Isomorphic Lie group structures on the same manifold

Question

Let $G$ be a smooth manifold. Suppose that we have two different smooth maps $$ \mu_{1}:G\times G\rightarrow G, $$ $$ \mu_{2}:G\times G\rightarrow G, $$ that give $G$ a Lie group structure. I was wondering if $(G,\mu_{1})$ and $(G,\mu_{2})$ could be isomorphic as Lie groups.

Answer 1

Did you really mean to ask if they "could be isomorphic"? The answer to that question is certainly yes. For example, let $G=\mathbb R$, let $\mu_1$ be the usual addition, and let $\mu_2$ be $\mu_2(x,y) = x+y+1$. Then $\mu_2$ defines a Lie group structure (with $-1$ as the zero element), and it's isomorphic to the usual one by the map $\phi\colon \mathbb R\to \mathbb R$ given by $\phi(x)=x+1$. You can check that $\phi(\mu_2(x,y)) = \mu_1(\phi(x),\phi(y))$.

But if you meant to ask whether they must be isomorphic, then the answers by Tsemo Aristide and Spenser show clearly that the answer is no.

Answer 2

Every solvable $n$-dimensional connected Lie group is diffeomorphic to $\mathbb{R}^n$, but for $n=2$, there is the commutative Lie group $\mathbb{R}^2$ and the connected component of the group of affine transformations of the line which are not isomorphic.

Answer 3

In general no.
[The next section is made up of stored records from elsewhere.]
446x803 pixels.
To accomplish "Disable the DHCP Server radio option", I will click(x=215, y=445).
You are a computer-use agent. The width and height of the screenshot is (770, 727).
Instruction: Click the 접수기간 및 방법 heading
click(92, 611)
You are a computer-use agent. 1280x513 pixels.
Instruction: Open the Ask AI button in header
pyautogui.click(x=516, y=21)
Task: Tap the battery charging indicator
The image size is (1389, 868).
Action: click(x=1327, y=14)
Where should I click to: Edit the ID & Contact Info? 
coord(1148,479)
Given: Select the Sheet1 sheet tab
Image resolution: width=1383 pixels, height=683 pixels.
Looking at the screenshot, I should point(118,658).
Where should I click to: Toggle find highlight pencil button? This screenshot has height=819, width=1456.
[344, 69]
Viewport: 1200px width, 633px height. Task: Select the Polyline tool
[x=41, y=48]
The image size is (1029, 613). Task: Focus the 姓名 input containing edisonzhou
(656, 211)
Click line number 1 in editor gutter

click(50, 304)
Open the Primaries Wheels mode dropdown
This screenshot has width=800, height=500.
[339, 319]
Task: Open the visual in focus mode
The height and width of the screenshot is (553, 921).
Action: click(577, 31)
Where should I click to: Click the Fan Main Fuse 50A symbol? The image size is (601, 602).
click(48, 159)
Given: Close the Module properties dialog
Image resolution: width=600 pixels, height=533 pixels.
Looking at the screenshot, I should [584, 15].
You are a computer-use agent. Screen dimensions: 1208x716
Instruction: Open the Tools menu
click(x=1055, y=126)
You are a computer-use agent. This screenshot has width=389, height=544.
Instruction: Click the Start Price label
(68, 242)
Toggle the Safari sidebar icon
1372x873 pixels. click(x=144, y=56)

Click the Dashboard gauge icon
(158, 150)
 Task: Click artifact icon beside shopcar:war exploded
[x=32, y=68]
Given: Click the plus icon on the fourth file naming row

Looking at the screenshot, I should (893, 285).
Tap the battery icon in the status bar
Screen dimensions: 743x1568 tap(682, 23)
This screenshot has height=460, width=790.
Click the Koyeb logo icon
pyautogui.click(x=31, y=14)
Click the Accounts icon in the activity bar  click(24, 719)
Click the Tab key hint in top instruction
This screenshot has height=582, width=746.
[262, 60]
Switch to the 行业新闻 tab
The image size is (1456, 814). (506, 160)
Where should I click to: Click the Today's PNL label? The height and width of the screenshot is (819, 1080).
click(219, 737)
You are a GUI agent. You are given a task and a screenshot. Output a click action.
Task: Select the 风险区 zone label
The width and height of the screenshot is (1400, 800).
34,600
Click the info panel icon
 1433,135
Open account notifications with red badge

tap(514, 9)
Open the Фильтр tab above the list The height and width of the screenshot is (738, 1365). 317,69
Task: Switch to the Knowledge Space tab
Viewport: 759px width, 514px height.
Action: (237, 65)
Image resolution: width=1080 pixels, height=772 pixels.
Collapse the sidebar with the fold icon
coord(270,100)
For example, take $$G=\mathrm{SU}(2)\times\mathbb{R}^3.$$ One Lie group structure comes from the usual Lie group structure on $\mathrm{SU}(2)$ together with addition on $\mathbb{R}^3$. Another one comes from a diffeomorphism with $\mathrm{SL}(2,\mathbb{C})$. Namely, identifying $\mathbb{R}^3$ with $\mathfrak{su}(2)$ we have $$G=\mathrm{SU}(2)\times\mathfrak{su}(2)\overset{\cong}{\longrightarrow}\mathrm{SL}(2,\mathbb{C}),\quad(g,X)\longmapsto ge^{iX}.$$ (This is the Polar Decomposition.) The usual Lie group structure on $\mathrm{SL}(2,\mathbb{C})$ gives a different, non-isomorphic, Lie group structure on $G$.

To see that they are non-isomorphic, note that in the first case, the center is $\mathbb{Z}_2\times\mathbb{R}^3$ while in the second case, the center is $\mathbb{Z}_2$.